The FBI said on December 19 that the North Korean govenment hacked Sony:
As a result of our investigation, and in close collaboration with other U.S. government departments and agencies, the FBI now has enough information to conclude that the North Korean government is responsible for these actions.
Then on December 29th, Norse Corporation said this:
The investigators believe the disgruntled former employee or employees may have joined forces with pro-piracy hacktivists, who have long resented the Sony’s anti-piracy stance, to infiltrate the company’s networks. ...
Norse plans to fully brief the FBI on the current status of their investigation early this week, and says it is up to law enforcement to decide if there is enough evidence to pursue the individuals identified.

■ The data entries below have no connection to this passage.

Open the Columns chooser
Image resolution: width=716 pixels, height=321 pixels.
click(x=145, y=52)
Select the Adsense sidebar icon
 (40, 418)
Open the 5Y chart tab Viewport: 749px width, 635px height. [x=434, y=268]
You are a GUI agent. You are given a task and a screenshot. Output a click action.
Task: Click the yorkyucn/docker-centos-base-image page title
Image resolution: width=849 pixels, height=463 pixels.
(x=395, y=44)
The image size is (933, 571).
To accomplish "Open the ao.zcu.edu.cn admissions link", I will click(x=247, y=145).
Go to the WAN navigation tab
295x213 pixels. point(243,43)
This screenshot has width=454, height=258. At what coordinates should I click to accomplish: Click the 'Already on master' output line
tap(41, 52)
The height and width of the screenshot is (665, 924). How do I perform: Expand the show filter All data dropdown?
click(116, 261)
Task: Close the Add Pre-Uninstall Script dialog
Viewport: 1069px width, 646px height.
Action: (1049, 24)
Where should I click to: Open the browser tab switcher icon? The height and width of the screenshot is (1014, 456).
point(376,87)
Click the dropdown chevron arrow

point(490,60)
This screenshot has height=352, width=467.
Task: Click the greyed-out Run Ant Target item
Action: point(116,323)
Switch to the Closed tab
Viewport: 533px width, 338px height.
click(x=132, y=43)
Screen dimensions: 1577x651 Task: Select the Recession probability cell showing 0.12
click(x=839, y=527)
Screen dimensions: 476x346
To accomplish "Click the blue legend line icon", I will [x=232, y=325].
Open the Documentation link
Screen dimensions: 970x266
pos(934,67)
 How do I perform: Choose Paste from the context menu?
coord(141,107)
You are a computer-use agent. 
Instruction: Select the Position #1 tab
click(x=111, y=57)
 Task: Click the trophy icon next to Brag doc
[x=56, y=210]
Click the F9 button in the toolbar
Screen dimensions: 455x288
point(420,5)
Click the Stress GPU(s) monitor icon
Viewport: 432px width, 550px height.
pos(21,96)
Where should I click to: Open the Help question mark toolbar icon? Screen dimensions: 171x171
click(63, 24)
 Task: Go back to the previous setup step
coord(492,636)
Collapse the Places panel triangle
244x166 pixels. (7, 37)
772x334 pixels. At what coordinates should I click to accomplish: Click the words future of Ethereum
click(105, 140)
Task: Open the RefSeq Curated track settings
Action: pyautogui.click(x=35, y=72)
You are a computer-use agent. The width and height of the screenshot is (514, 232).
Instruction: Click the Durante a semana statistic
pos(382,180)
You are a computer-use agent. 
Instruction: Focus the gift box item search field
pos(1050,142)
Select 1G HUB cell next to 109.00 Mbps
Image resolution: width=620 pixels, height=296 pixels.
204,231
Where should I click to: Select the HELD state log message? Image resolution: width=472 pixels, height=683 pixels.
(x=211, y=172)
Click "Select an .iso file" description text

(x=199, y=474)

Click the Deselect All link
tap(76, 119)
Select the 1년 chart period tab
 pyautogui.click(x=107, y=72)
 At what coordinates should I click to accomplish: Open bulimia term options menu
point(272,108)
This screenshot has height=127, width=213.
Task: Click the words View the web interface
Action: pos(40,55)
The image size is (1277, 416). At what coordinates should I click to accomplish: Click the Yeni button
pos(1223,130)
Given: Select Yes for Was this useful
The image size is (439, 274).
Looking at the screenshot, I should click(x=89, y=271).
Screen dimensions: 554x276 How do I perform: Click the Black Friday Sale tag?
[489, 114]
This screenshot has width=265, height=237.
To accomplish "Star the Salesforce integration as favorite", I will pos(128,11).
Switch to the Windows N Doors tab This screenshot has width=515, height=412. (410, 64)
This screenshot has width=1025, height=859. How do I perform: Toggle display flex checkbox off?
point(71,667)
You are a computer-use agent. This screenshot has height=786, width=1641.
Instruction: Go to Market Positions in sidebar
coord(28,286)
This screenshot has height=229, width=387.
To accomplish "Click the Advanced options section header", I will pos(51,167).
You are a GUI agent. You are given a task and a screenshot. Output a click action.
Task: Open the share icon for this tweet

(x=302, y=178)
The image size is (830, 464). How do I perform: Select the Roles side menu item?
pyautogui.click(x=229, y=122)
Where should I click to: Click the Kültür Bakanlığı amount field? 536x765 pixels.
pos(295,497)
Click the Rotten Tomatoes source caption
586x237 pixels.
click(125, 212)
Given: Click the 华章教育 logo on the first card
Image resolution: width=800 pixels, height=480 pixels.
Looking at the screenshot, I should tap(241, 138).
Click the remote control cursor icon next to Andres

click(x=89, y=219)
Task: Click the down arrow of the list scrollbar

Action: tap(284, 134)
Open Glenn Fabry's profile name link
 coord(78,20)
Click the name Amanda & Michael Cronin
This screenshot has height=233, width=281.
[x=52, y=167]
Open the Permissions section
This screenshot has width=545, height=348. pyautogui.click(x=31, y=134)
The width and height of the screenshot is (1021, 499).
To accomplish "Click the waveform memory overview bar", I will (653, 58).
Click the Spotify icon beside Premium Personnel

The disclosure casts further doubt on the FBI’s assertion that the attack was carried out by state-sponsored actors under the control of North Korea, a theory that has been all but discredited by a host of security professionals over the last week, including former federal prosecutor Mark Rasch.
Then on December 30 Politico said this:
After FBI agents were briefed yesterday, they concluded the security company offering the alternate theory did not have an accurate understanding of all the evidence, a U.S. official familiar with the matter told POLITICO today.
The three-hour meeting with FBI investigators yesterday by cyber intelligence firm Norse “did not improve the knowledge of the investigation,” according to the U.S. official.
So who is right? We still don't know. It would be nice to think the FBI is the top expert in this field. But that's not a given.
On the other hand, it is a given that the FBI has digital dossiers on all of us, so it's nice to think that they may actually use that to clear someone of wrong doing.